Letting Go of Literary Whiteness
Title | Letting Go of Literary Whiteness PDF eBook |
Author | Carlin Borsheim-Black |
Publisher | Teachers College Press |
Total Pages | 161 |
Release | 2019 |
Genre | Education |
ISBN | 0807777625 |
Rooted in examples from their own and others’ classrooms, the authors offer discipline-specific practices for implementing antiracist literature instruction in White-dominant schools. Each chapter explores a key dimension of antiracist literature teaching and learning, including designing literature-based units that emphasize racial literacy, selecting literature that highlights voices of color, analyzing Whiteness in canonical literature, examining texts through a critical race lens, managing challenges of race talk, and designing formative assessments for racial literacy and identity growth. “Sophia and Carlin’s book is startling in how openly and honestly it takes up the problem of how to teach about racism, using literature, in White schools.

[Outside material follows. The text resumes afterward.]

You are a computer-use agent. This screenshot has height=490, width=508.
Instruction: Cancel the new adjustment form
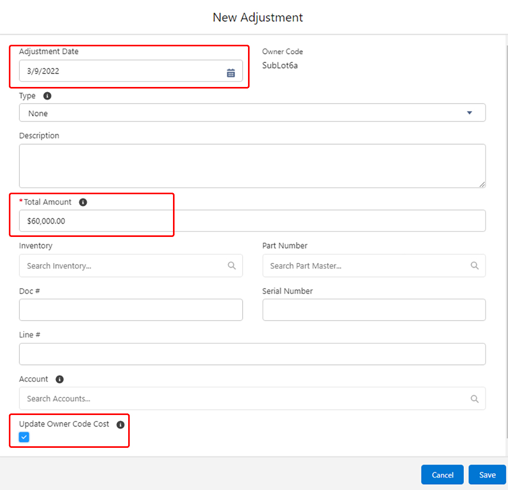pos(442,475)
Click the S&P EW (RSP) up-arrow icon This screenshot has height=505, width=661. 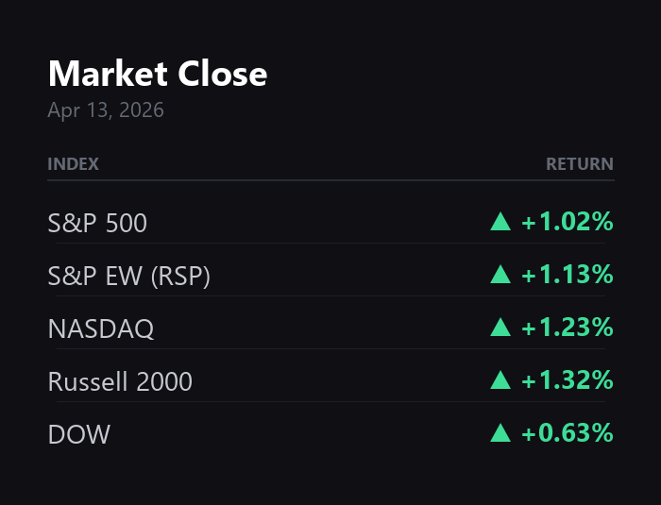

As I read, I kept marveling at how courageous and direct and clear their writing is.” —From the Foreword by Timothy J. Lensmire, University of Minnesota “Letting Go of Literary Whiteness unpacks the necessary responsibility of exploring race for all teachers. Borsheim-Black and Sarigianides center this work in English classrooms, exploring the kinds of literature, discussions, and difficult instructional decisions that teachers make every day. This book emphasizes that racial justice is a shared responsibility for teachers today and, through myriad practical examples, offers guidance for centering equity in schools.” —Antero Garcia, Stanford Graduate School of Education
Literacy and Racial Justice
Title | Literacy and Racial Justice PDF eBook |
Author | Catherine Prendergast |
Publisher | SIU Press |
Total Pages | 232 |
Release | 2003 |
Genre | Education |
ISBN | 9780809325245 |
In anticipation of the fiftieth anniversary of the landmark Brown v. Board of Education decision, Catherine Prendergast draws on a combination of insights from legal studies and literacy studies to interrogate contemporary multicultural literacy initiatives, thus providing a sound historical basis that informs current debates over affirmative action, school vouchers, reparations, and high-stakes standardized testing. As a result of Brown and subsequent crucial civil rights court cases, literacy and racial justice are firmly enmeshed in the American imagination--so much so that it is difficult to discuss one without referencing the other. Breaking with the accepted wisdom that the Brown decision was an unambiguous victory for the betterment of race relations, Literacy and Racial Justice: The Politics of Learning after Brown v. Board of Education finds that the ruling reinforced traditional conceptions of literacy as primarily white property to be controlled and disseminated by an empowered majority. Prendergast examines civil rights era Supreme Court rulings and immigration cases spanning a century of racial injustice to challenge the myth of assimilation through literacy. Advancing from Ways with Words, Shirley Brice Heath's landmark study of desegregated communities, Prendergast argues that it is a shared understanding of literacy as white property which continues to impact problematic classroom dynamics and education practices. To offer a positive model for reimagining literacy instruction that is truly in the service of racial justice, Prendergast presents a naturalistic study of an alternative public secondary school. Outlining new directions and priorities for inclusive literacy scholarship in America, Literacy and Racial Justice concludes that a literate citizen is one who can engage rather than overlook longstanding legacies of racial strife.